Ne la rend pas plus humble et plus soumise !

Veut-elle point que l’on la canonise ?

Laissez mon voile esprit de Lucifer.

Songez songez, petit tison d’enfer,

Comme on pourra raccommoder votre âme. »

Pas ne finit mère abbesse sa gamme

Sans sermonner et tempêter beaucoup.

Sœur Isabeau lui dit encore un Coup

« Raccommodez votre psautier, Madame. »

Tout le troupeau se met à regarder.

Jeunes de rire, et vieilles de gronder.

La voix manquant à notre sermonneuse,

Qui de son troc bien fâchée et honteuse,

N’eut pas le mot à dire en ce moment,

L’essaim fit voir par son bourdonnement,

Combien roulaient de diverses pensées

Dans les esprits. Enfin l’abbesse dit :

« Devant qu’on eût tant de voix ramassées,

Il serait tard. Que chacune en son lit

S’aille remettre. À demain toute chose. »
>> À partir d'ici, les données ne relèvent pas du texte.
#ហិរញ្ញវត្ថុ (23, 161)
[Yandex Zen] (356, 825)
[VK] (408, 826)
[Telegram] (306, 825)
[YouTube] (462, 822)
Le lendemain ne fut tenu, pour cause,

Aucun chapitre ; et le jour ensuivant

Tout aussi peu. Les sages du couvent

Furent d’avis que l’on se devait taire

Car trop d’éclat eût pu nuire au troupeau.

On n’en voulait à la pauvre Isabeau

Que par envie. Ainsi n’ayant pu faire

Qu’elle lâchât aux autres le morceau,

Chaque nonnain, faute de jouvenceau,

Songe à pourvoir d’ailleurs à son affaire.

Les vieux amis reviennent de plus beau.

Par préciput à notre belle on laisse

Le jeune fils ; le pasteur à l’abbesse ;

Et l’union alla jusques au point

Qu’on en prêtait à qui n’en avait point.